-- Kutipan Sumber --
Indonesia mesti terus mengikuti perkembangan teknologi alutsista. Kualitas alutsista turut memengaruhi profesionalisme prajurit TNI.
Oleh
Tim Kompas
·5 menit baca
JAKARTA, KOMPAS — Kondisi alat utama sistem persenjataan atau alutsista turut memengaruhi profesionalisme prajurit Tentara Nasional Indonesia. Oleh karena itu, alutsista mesti terus ditingkatkan dan pengadaannya perlu mempertimbangkan kualitas dan daur hidup yang terkait dengan pemeliharaan dan peningkatan kemampuan.
Adapun pemenuhan rencana strategis kebutuhan pokok minimum (minimum essential force/MEF) TNI masih jauh dari harapan. Berdasarkan data Panitia Kerja Alutsista Komisi I Dewan Perwakilan Rakyat, hingga Desember 2018, TNI Angkatan Darat hanya mampu memenuhi kebutuhan minimum 74,62 persen. Sementara itu, TNI Angkatan Laut hanya 68,72 persen dan TNI Angkatan Udara 44,40 persen.

-- Bahan yang Disediakan --
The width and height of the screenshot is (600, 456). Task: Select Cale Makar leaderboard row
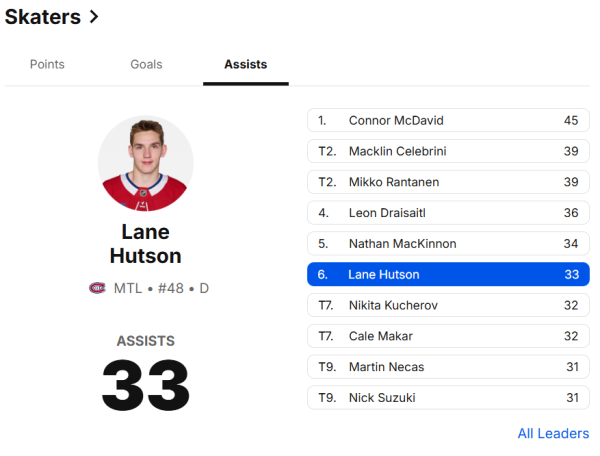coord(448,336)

---

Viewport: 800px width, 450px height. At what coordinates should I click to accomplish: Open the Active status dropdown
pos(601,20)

* * *

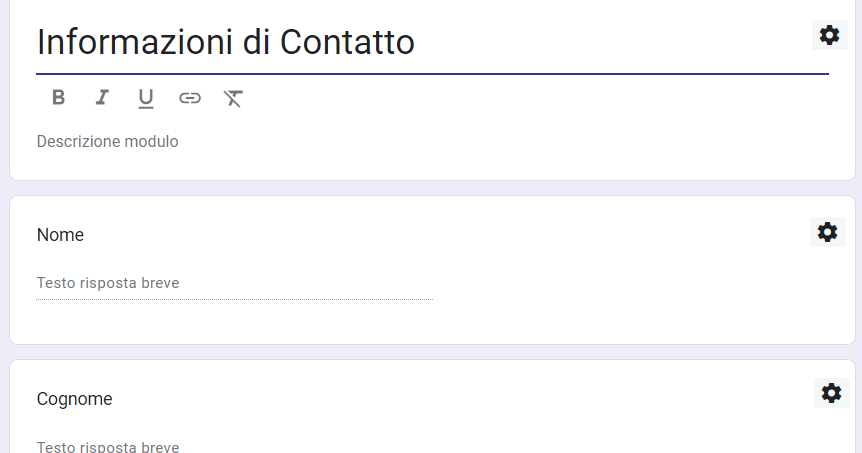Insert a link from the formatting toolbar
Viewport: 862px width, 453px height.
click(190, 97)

-- Soal Latihan A --
Tuliskan kembali bagian artikel tentang alutsista TNI mulai dari "Indonesia mesti terus" sampai dengan "Udara 44,40 persen." tanpa perubahan apa pun.
-- Soal Latihan B --
Jawablah pertanyaan berikut berdasarkan artikel tentang alutsista TNI.
(i) Apa yang turut dipengaruhi oleh kondisi alutsista?
(ii) Apa saja yang perlu dipertimbangkan dalam pengadaan alutsista?
(iii) Berapa persen kebutuhan minimum yang mampu dipenuhi TNI Angkatan Udara hingga Desember 2018?

-- Jawaban Soal A --
Indonesia mesti terus mengikuti perkembangan teknologi alutsista. Kualitas alutsista turut memengaruhi profesionalisme prajurit TNI.
Oleh
Tim Kompas
·5 menit baca
JAKARTA, KOMPAS — Kondisi alat utama sistem persenjataan atau alutsista turut memengaruhi profesionalisme prajurit Tentara Nasional Indonesia. Oleh karena itu, alutsista mesti terus ditingkatkan dan pengadaannya perlu mempertimbangkan kualitas dan daur hidup yang terkait dengan pemeliharaan dan peningkatan kemampuan.
Adapun pemenuhan rencana strategis kebutuhan pokok minimum (minimum essential force/MEF) TNI masih jauh dari harapan. Berdasarkan data Panitia Kerja Alutsista Komisi I Dewan Perwakilan Rakyat, hingga Desember 2018, TNI Angkatan Darat hanya mampu memenuhi kebutuhan minimum 74,62 persen. Sementara itu, TNI Angkatan Laut hanya 68,72 persen dan TNI Angkatan Udara 44,40 persen.

-- Jawaban Soal B --
(i) Profesionalisme prajurit Tentara Nasional Indonesia.
(ii) Kualitas dan daur hidup yang terkait dengan pemeliharaan dan peningkatan kemampuan.
(iii) 44,40 persen.